== Exercise requirements ==
Word for word, copy the records and drop the pictures.

== Information supplied ==

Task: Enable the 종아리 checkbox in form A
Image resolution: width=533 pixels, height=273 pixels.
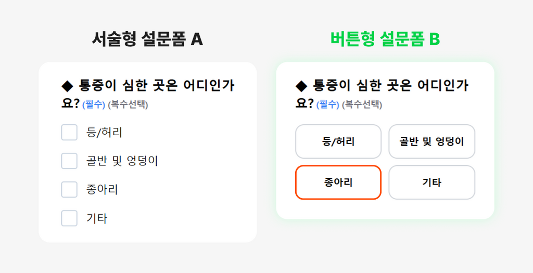Action: (69, 189)
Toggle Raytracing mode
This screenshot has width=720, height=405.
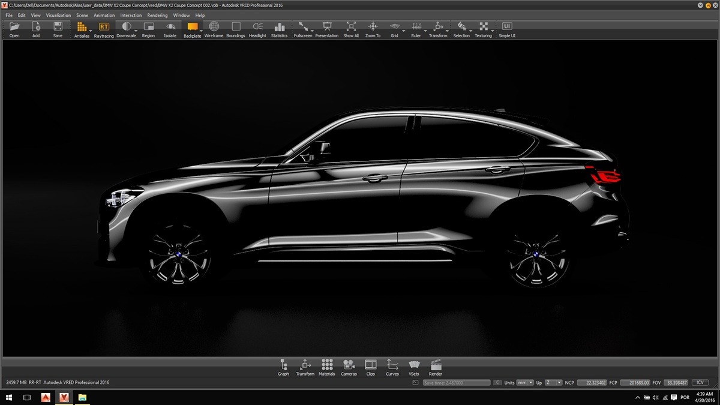(104, 27)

== Written response ==
Task: Enable the 종아리 checkbox in form A
Image resolution: width=533 pixels, height=273 pixels.
Action: (69, 189)
Toggle Raytracing mode
This screenshot has width=720, height=405.
(104, 27)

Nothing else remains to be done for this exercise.